Journal of Research & Health (Oct 2024)
Multimorbidity Patterns and Their Relationship With ICU Admission and Mortality Rates in Hospitalized Patients With COVID-19 in Northern Iran
Abstract
Background: Classifying COVID-19 hospitalized patients based on multimorbidity could aid in individual evaluation and provide effective triage for better treatment and management. The aim of this study was to extract multimorbidity patterns among hospitalized COVID-19 patients and determine their associations with admission to intensive care units (ICU) and mortality. Methods: The data in this retrospective study were acquired from the registry system for all 13,960 COVID-19 patients from 42 hospitals in Mazandaran Province in northern Iran between March 20, 2020, and July 20, 2021. The multimorbidity patterns of 11 chronic diseases were extracted using latent class analysis (LCA). The association between multimorbidity patterns and mortality from COVID-19 and admission to the ICU was examined using multilevel logistic regression modeling. Results: Four classes were identified, including diabetes and cardiovascular disease (class 1, 3.7%), metabolic diseases and others (class 2, 0.6 %), diabetes and hypertension (class 3, 23.0%), and non-multimorbidity (class 4, 72.7%). Membership in class 1 (diabetes and cardiovascular disease) and class 3 (diabetes and hypertension), compared with class 4 (non-multimorbidity), was associated with higher odds of experiencing death (OR=2.66 for class 1 and 1.21 for class 3).

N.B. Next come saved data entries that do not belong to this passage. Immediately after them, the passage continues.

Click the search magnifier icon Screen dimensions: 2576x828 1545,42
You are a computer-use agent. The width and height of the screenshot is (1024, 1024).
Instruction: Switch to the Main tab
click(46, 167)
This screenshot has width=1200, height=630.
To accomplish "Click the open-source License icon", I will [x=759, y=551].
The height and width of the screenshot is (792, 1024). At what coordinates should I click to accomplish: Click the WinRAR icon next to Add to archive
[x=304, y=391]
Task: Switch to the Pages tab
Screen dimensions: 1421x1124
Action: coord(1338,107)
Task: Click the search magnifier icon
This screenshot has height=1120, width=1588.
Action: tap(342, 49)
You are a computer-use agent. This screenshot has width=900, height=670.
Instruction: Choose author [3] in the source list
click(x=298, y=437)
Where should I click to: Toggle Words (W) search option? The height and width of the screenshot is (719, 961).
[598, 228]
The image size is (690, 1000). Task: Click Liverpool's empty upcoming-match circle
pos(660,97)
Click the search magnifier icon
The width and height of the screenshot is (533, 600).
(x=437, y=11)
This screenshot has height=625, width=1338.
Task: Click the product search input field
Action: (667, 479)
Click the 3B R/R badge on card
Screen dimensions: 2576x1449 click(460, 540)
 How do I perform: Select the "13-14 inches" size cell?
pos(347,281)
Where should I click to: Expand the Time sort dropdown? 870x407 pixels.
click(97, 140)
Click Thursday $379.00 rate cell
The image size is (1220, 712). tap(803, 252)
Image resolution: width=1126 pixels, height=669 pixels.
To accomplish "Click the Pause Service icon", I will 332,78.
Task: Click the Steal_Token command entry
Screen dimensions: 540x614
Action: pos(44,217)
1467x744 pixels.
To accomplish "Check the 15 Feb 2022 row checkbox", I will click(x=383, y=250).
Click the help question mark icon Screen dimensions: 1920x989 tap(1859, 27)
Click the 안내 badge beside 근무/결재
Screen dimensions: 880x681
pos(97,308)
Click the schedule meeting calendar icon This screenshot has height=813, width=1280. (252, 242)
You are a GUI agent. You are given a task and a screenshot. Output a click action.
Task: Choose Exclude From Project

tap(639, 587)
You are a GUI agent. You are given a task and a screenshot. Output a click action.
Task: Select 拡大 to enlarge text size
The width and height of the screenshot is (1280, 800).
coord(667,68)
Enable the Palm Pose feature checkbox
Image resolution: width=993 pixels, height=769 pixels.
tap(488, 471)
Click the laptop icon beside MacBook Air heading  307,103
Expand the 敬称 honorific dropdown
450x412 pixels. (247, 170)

Class 2 did not show a significant difference from class 4 regarding mortality. Conclusion: Multimorbidity classification is a key predictor of COVID-19 patient prognosis, guiding treatment decisions and prioritizing protective measures, such as vaccination. Notably, those with multimorbidity patterns of “diabetes and cardiovascular diseases” and “diabetes and hypertension” exhibit the highest risk of ICU admission and mortality.